§ **Provided text**:
New clause 4—Town and country planning: Amendment of the Town and Country Planning (Control of Advertisements) (England) Regulations 2007

‘(1) Class 3 of Schedule 3 to the Town and Country Planning (Control of Advertisements) (England) Regulations 2007, (Classes of advertisements for which deemed consent is granted) is amended as follows.

(2) In item 3A, after “sale”, leave out “or letting”.

(3) In item 3A(2), after both uses of “sold”, leave out “or let”.

(4) In item 3A(2), after “sale”, leave out “or letting”.

(5) In item 3A(8), after “sale”, leave out “or letting”.’.

New clause 5—Town and country planning: responsibilities of housing authorities

‘(1) Local authorities in England which enjoy day-to-day responsibility for housing policy within their local authority area may make by-laws regulating for all or part of the authority the display of external advertisements concerning property lettings.

§ **Supplied material**:

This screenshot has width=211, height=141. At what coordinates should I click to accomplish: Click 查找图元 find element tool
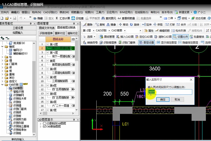110,18
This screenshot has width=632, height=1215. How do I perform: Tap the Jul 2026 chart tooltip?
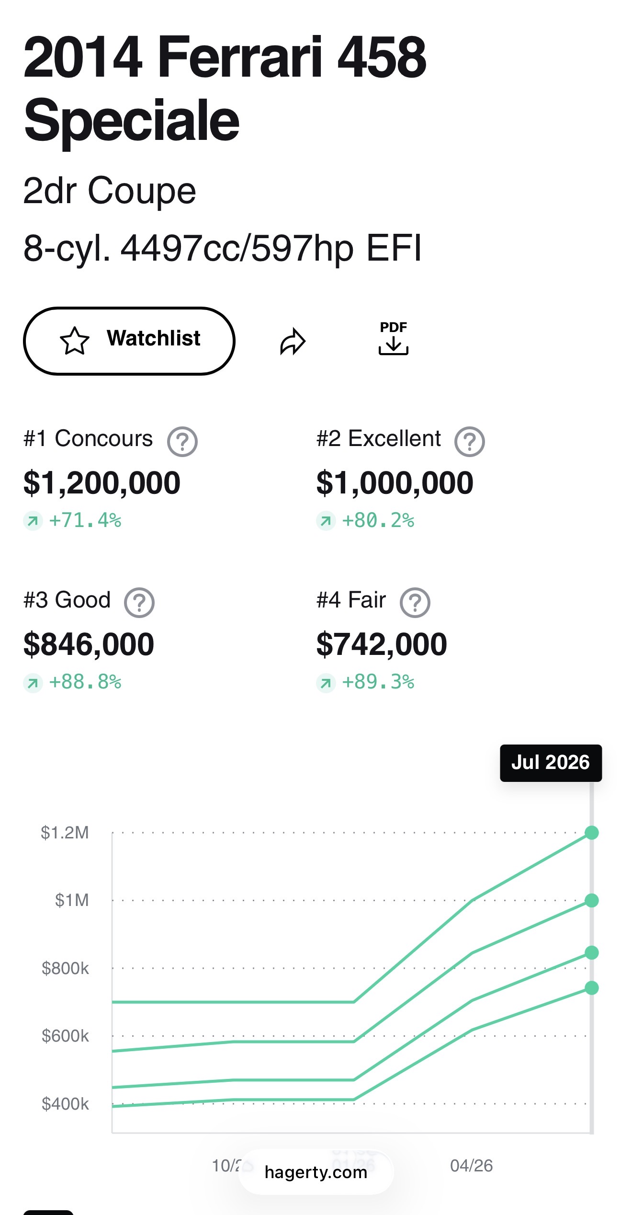coord(551,763)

§ **Stated goal**:
Condense the paragraph of the planning amendment text that begins "(1) Class 3 of Schedule 3" into one shorter sentence that keeps its main facts.

§ **Finished answer**:
It amends Class 3 of Schedule 3, the classes of advertisements granted deemed consent, in the Town and Country Planning (Control of Advertisements) (England) Regulations 2007.